───── PAGE EXTRACT ─────

We build the base document for many of our clients, then work together to fill in the blanks, and add any notes regarding business changes so that IT is poised to support the business as it grows. In fact, one of our clients is undergoing new market expansion, so we worked together to develop a new office package that incorporates all of the IT requirements on a timeline which allows for system access that has been tested and ready for the opening of their new facility.
4. IT Assets/Inventory
One of the most overlooked, yet critical, components for any organization is a detailed inventory of your IT assets. Consider that almost 30% of data breaches are caused because IT assets are lost, stolen, not reported in a timely manner, or are not properly patched or secured. It is important, as leaders, that you require your IT resources to maintain an up-to-date inventory of all of your IT assets.
Though daunting at the outset, there are many ways that this information can be gathered and managed, and as leaders you should positioned to validate the existence of assets on the list. A number of our customers utilize our inventory information form to assist with financial audits, or to evaluate asset lifecycle/refresh programs. This is a valuable tool for many reasons; however, the main reason is simply that you can’t protect an asset that you don’t know exists.
5. Current Status – Risk Assessment
Now that you’ve identified your expectations and have an inventory of your assets, your organization needs to set a standard for evaluating the status of your IT environment as it relates to operations, exposures, and external threats.

───── DATASET SECTION ─────

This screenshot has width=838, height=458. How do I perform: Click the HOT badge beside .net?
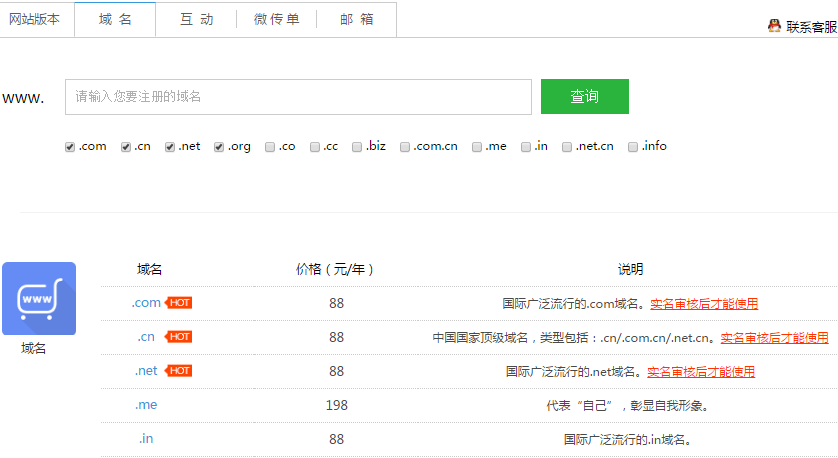click(x=179, y=371)
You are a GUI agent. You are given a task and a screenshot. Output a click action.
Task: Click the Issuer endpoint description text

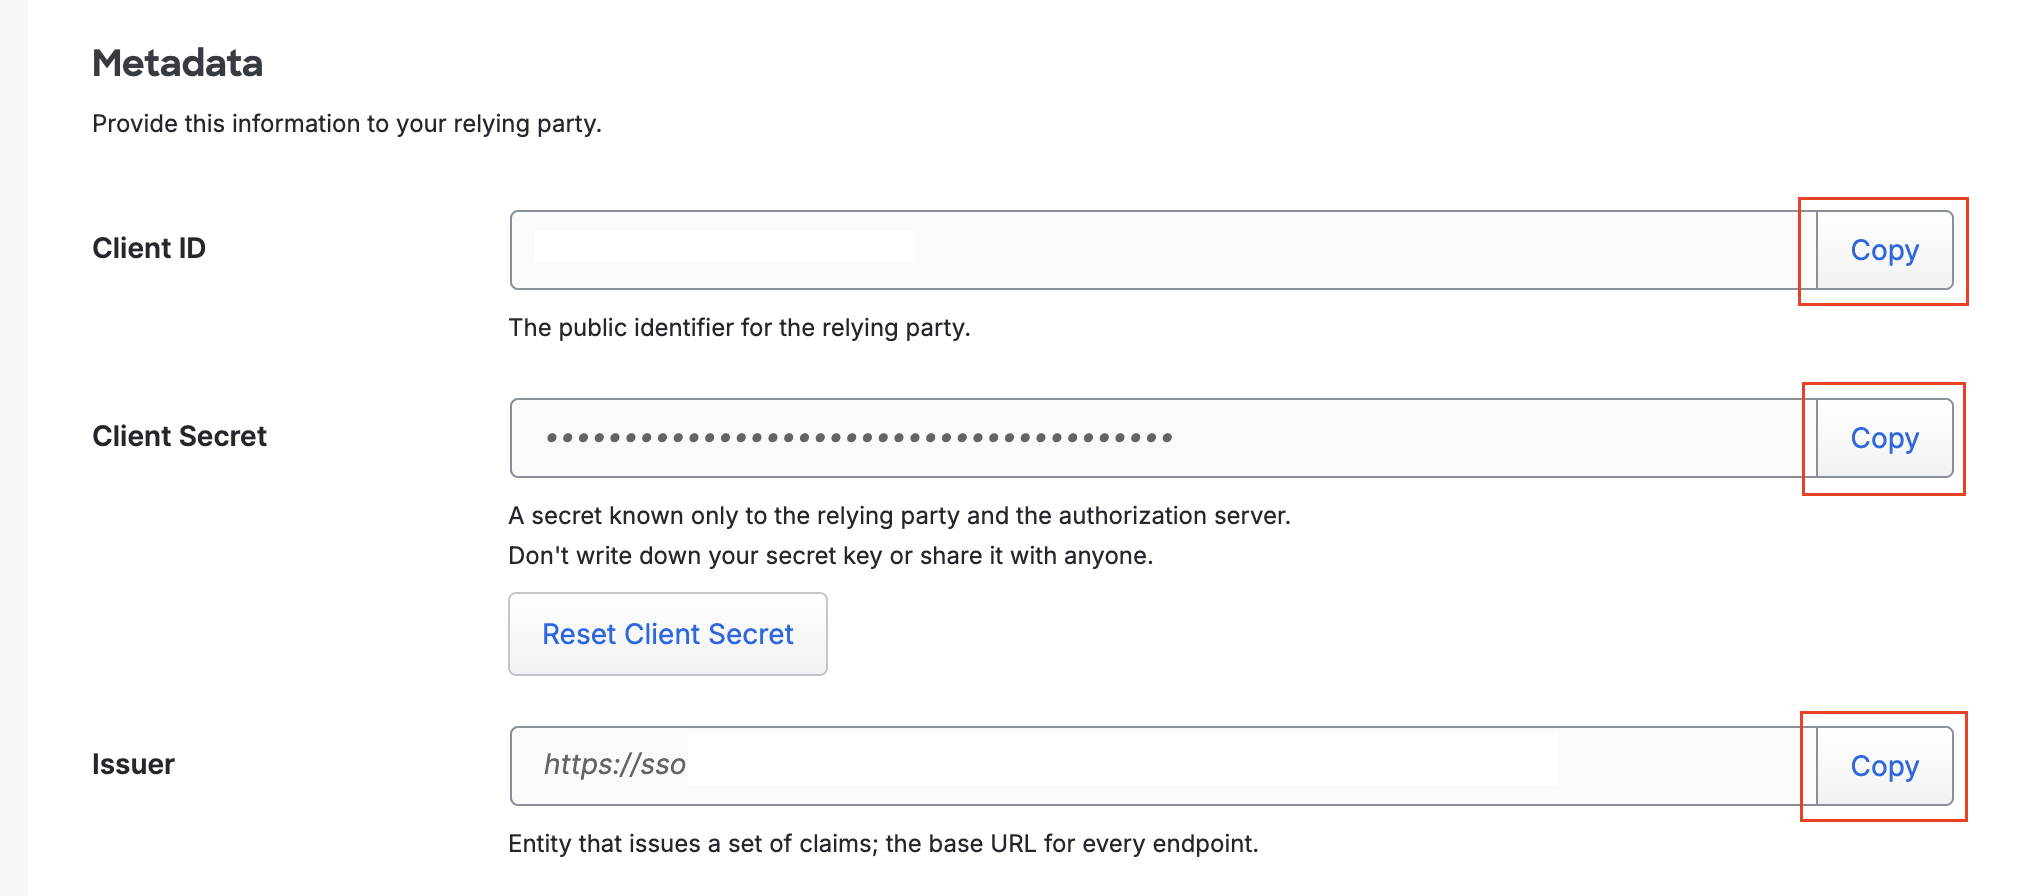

─────

DO THIS: In the page extract above, list every item against which an organization is told to evaluate the status of its IT environment.

ANSWER FOR THIS EXERCISE:
- Operations
- Exposures
- External threats